Imagine you have two identical twins, who have been separated at birth and offered for adoption. One is taken to the home of a university scientist, who is able to pay for private education and tutoring as the child grows up. The home itself is a stimulating environment and she is offered every chance to stretch her mind.
Her sister, in contrast, grows up in a less well-off and less bookish household, and attends a struggling state school. She is happy and well-looked after, but overall her family have less resources for her continuing education.
Once they reach 18, the twins are both given an IQ test. Which sister would have the higher score?
Examining the fates of adopted siblings is just one of the ways that scientists can examine the factors influencing intelligence. They can also compare non-identical twins to regular siblings and strangers, for instance, to pick about the role of genes and the environment.
But no matter what technique they use, these studies all point to the same answer. By the time we reach adulthood, between 60 and 80% of the variation in IQ scores can be explained by our genes. And that is reflected in the brain’s anatomy: our genes can decide the strength of the connections between different neural regions, which then determines how quickly the brain can process information.

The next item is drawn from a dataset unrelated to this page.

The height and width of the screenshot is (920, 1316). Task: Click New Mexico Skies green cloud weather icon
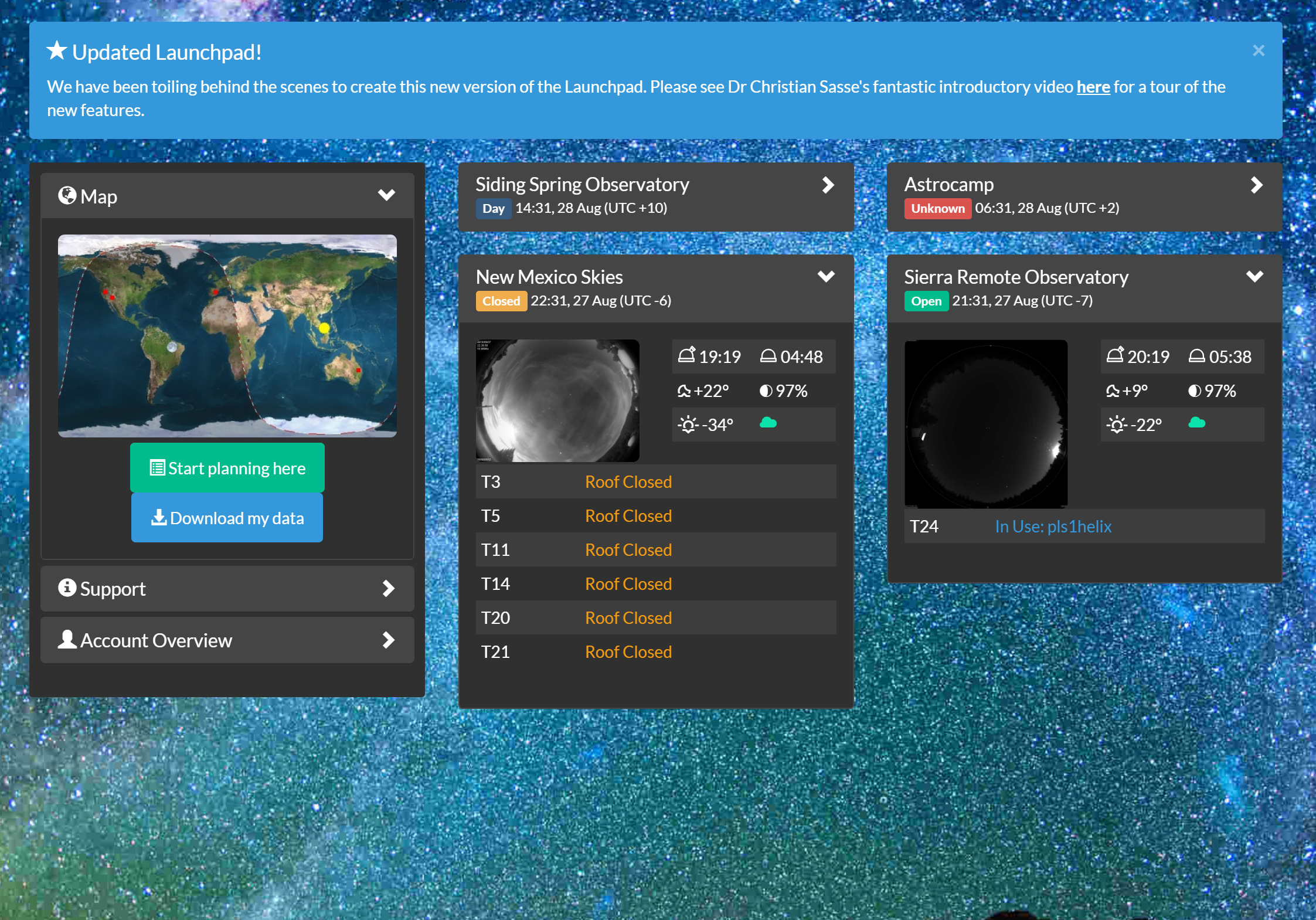(x=768, y=423)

Although IQ does seem to predict our success at school, psychologists are now coming to realise that those tests may neglect many skills that are crucial in other areas of life.
All of which would seem to suggest that our intelligence (or at least, our potential to cultivate intelligent thinking) is largely determined before we are born. In reality, those differences may not be as meaningful as we once thought. For one thing, the IQ score examines just a narrow band of verbal, abstract reasoning and memory skills. Even the man who invented an early version of the test, Alfred Binet, warned against the "brutal pessimism" of using these tests to predict a child's fate later in life. Binet wanted to use his test to identify which children might need extra help at school – not to define their life’s achievements.
Although IQ does seem to predict our success at school, psychologists are now coming to realise that those tests may neglect many skills that are crucial in other areas of life. The psychologist Robert Sternberg at Cornell University, for instance, has examined forms of “practical” and “creative” intelligence that seem to bear little relation to traditional academic measures of success. This includes the ability to pick up “tacit knowledge” in the workplace, including the ability to manage other people, and “counter-factual thinking” – our capacity to think of alternative solutions to a problem. Crucially, these skills come from experience rather than a genetic gift.
There seems no doubt that some people will be born with certain predispositions and natural aptitudes, but whatever brain we end up with, we all have the capacity to improve the way we use it.